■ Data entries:
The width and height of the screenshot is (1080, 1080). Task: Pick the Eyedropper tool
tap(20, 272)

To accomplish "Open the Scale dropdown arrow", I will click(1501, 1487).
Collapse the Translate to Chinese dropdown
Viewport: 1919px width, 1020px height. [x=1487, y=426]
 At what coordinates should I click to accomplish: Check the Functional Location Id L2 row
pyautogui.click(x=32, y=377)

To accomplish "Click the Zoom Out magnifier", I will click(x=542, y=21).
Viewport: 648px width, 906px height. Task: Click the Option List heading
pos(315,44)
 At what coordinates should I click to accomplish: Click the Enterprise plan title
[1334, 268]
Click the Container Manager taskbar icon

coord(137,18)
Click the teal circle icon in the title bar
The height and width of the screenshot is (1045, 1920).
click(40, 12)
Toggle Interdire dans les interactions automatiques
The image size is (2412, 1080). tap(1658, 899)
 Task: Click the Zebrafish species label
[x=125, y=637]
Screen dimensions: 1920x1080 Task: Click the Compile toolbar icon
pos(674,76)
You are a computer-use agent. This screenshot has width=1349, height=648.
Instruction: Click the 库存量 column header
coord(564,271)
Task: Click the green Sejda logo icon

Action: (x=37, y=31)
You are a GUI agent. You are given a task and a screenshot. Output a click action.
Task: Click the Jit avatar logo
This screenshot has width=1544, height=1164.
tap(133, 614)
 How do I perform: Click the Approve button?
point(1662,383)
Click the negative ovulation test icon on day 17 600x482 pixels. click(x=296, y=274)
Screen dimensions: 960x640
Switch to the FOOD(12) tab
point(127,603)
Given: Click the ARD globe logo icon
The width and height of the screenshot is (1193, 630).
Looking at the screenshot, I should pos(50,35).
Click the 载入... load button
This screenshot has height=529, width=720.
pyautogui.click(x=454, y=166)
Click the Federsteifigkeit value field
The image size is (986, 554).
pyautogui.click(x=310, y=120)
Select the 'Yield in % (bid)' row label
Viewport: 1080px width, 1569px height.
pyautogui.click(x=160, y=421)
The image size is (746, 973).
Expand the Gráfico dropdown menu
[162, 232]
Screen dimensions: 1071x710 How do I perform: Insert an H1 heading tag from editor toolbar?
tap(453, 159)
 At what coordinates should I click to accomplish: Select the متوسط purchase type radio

■ Direction: Please rewrite the listing with "Approve button" changed to "Submit button" and everything else left the same.

■ Task answer:
The width and height of the screenshot is (1080, 1080). Task: Pick the Eyedropper tool
tap(20, 272)

To accomplish "Open the Scale dropdown arrow", I will click(1501, 1487).
Collapse the Translate to Chinese dropdown
Viewport: 1919px width, 1020px height. [x=1487, y=426]
 At what coordinates should I click to accomplish: Check the Functional Location Id L2 row
pyautogui.click(x=32, y=377)

To accomplish "Click the Zoom Out magnifier", I will click(x=542, y=21).
Viewport: 648px width, 906px height. Task: Click the Option List heading
pos(315,44)
 At what coordinates should I click to accomplish: Click the Enterprise plan title
[1334, 268]
Click the Container Manager taskbar icon

coord(137,18)
Click the teal circle icon in the title bar
The height and width of the screenshot is (1045, 1920).
click(40, 12)
Toggle Interdire dans les interactions automatiques
The image size is (2412, 1080). tap(1658, 899)
 Task: Click the Zebrafish species label
[x=125, y=637]
Screen dimensions: 1920x1080 Task: Click the Compile toolbar icon
pos(674,76)
You are a computer-use agent. This screenshot has width=1349, height=648.
Instruction: Click the 库存量 column header
coord(564,271)
Task: Click the green Sejda logo icon

Action: (x=37, y=31)
You are a GUI agent. You are given a task and a screenshot. Output a click action.
Task: Click the Jit avatar logo
This screenshot has width=1544, height=1164.
tap(133, 614)
 How do I perform: Click the Submit button?
point(1662,383)
Click the negative ovulation test icon on day 17 600x482 pixels. click(x=296, y=274)
Screen dimensions: 960x640
Switch to the FOOD(12) tab
point(127,603)
Given: Click the ARD globe logo icon
The width and height of the screenshot is (1193, 630).
Looking at the screenshot, I should pos(50,35).
Click the 载入... load button
This screenshot has height=529, width=720.
pyautogui.click(x=454, y=166)
Click the Federsteifigkeit value field
The image size is (986, 554).
pyautogui.click(x=310, y=120)
Select the 'Yield in % (bid)' row label
Viewport: 1080px width, 1569px height.
pyautogui.click(x=160, y=421)
The image size is (746, 973).
Expand the Gráfico dropdown menu
[162, 232]
Screen dimensions: 1071x710 How do I perform: Insert an H1 heading tag from editor toolbar?
tap(453, 159)
 At what coordinates should I click to accomplish: Select the متوسط purchase type radio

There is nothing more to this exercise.